Andrew Sullivan has written a long piece for the magazine version of Newsweek responding to the prevailing critiques of Obama from both the right and left. He charges that the criticisms aren’t just “out of bounds” but “simply – empirically – wrong”.
First, I will say something nice. I think his critique of the right is pretty good. The notion that Obama is some left-wing ideologue dragging the country kicking and screaming into a socialist dystopia is so at odds with reality that it doesn’t even merit a response, but Sullivan somehow finds the energy to give it one. That he can do it without even once using the word “moron” is probably a credit to his character.
His response to the left’s criticisms of Obama’s domestic policy also seems pretty much right. As Ezra Klein, Matt Yglesias, and the rest of the Beltway Brain Trust will tell you over and over again (whether you actually want them to or not) is that Barack Obama can’t legislate by fiat and he can’t give a speech that will magically produce 60 votes in the Senate. (Note: I am leaving aside the question of whether he should give more forceful speeches anyway, use the bully pulpit, etc.) And, even, leaving that aside, I am not a good water bearer for this set of critiques. I am skeptical of the power of stimulus and somewhat lukewarm on the bailouts. Should middle class mortgage-holders have gotten some kind of bailout of their own? Of course, but that doesn’t mean the banks shouldn’t also have.

» **Data below**

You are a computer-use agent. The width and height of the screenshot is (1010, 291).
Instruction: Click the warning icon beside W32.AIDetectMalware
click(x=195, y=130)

» **What needs to be done**
Keep writing the commentary on Sullivan's Newsweek defense of Obama, starting right after its last sentence. The listing comes from a separate source.

» **Answer for the task**
Don’t get me wrong. I do hate Obama’s style. I think he has badly misread the moment, and his persistent need to seek compromise and bipartisanship with Congress has been a real tactical error. The way he almost completely caved during the debt ceiling negotiation was infuriating, but ultimately it seems to have done little real damage to the country. It remains the case that a more forceful Obama would make the left feel better but probably would not accomplish much more in advancing liberal policy goals.
Now, enough being nice. Sullivan seems to realize that his case against the left’s foreign policy argument is not very strong. Here is the entirety of his position (in a four-page article):
Yes, Obama has waged a war based on a reading of executive power that many civil libertarians, including myself, oppose. And he has signed into law the indefinite detention of U.S. citizens without trial (even as he pledged never to invoke this tyrannical power himself). But he has done the most important thing of all: excising the cancer of torture from military detention and military justice. If he is not reelected, that cancer may well return. Indeed, many on the right appear eager for it to return.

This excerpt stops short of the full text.